MG-Heute

Mönchengladbacher Zeitung

Heimische Gärten

Frühlingszeit ist Pflanzzeit.

In den Baumärkten und Gärtnereien wird eine bunte Vielfalt an Pflanzen angeboten. Auf Primeln folgen Stiefmütterchen und Geranien. Die meisten davon sind sogenannte Wegwerfblumen, die nur für eine Saison den Geldbeutel belasten. Für unsere heimischen Insekten sind diese überwiegend uninteressant. Doch zur Überraschung findet man derzeit ebenfalls wieder heimische Wildpflanzen wie z. B. Schafgabe oder den kriechenden Günsel im Angebot. Davon sollte es mehr geben. Es gibt viele einheimische, bunte Blumen, die unsere Gärten zieren können.

Im Handel werden Olivenbäume, Palmen und Kirschlorbeer als beliebte Grünpflanzen ausgesprochen geschäftstüchtig verkauft.  Diese Pflanzen sind jedoch schädlich für unsere Biodiversität. Sie nehmen den heimischen Pflanzen den Platz weg und bieten den meisten heimischen Tieren weder Nahrung noch Brutplätze. Als Alternative für Hecken und Sträucher könnten Liguster, Weißdorn oder echter Lorbeer in Frage kommen. Es gibt Pflanzen, die aus den oben genannten Gründen in Deutschland verboten sind. In der Schweiz gehören dazu der Schmetterlingsflieder und der Kirschlorbeer.
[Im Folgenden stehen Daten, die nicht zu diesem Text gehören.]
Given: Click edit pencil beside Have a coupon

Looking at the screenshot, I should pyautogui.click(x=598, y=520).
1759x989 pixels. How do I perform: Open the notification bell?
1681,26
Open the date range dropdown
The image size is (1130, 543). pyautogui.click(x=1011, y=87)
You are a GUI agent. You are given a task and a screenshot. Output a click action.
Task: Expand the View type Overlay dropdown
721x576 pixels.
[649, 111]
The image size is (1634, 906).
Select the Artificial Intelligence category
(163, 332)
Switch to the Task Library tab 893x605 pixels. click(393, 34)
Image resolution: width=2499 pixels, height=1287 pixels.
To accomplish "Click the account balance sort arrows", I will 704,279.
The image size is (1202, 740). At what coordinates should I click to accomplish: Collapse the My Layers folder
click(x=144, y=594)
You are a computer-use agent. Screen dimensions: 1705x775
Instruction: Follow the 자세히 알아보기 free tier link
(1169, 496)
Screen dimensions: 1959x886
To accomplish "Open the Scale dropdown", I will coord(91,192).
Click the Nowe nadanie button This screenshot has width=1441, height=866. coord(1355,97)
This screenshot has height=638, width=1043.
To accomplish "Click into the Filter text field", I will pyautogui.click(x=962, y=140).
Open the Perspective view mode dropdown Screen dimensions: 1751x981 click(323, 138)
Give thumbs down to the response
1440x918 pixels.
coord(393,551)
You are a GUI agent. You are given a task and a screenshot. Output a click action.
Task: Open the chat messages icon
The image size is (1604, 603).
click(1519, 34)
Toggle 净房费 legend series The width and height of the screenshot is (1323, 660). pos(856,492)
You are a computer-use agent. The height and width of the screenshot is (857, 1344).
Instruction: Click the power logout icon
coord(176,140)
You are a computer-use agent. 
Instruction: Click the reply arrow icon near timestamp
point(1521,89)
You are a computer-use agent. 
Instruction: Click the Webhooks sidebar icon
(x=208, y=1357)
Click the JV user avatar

Die meisten Kommunen in Deutschland können sich dazu nicht durchringen.

In naturnahen Gärten werden Blumen neben Obstbäumen und Gemüse gepflanzt, um mit Hilfe der Bestäuber die Erträge zu erhöhen. Seien Sie versichert, dass Zierpflanzen wie die Hortensie nicht dazu gehören. Auch unsere Gartengestaltung kann zur Gesundung oder zum weiteren Verlust der Biodiversität beitragen. Wenn die Bestäuber fehlen, wird Obst und Gemüse zunehmend teurer werden. Wer Vögeln und Bienen etwas Gutes tun möchte, baut keine Nisthilfen, sondern sorgt mit einheimischen Pflanzen für Nahrung und Brutplätze. Listen für das naturnahe Gärtnern gibt es im Internet oder bei gut sortierten Gärtnereien. Es gibt viel zu entdecken in unserer heimischen Pflanzenwelt, die für uns alle wieder bunter und vielfältiger werden kann.  Somit sichern wir unsere heimische Tierwelt und leisten einen Beitrag zur Ernährungssicherheit.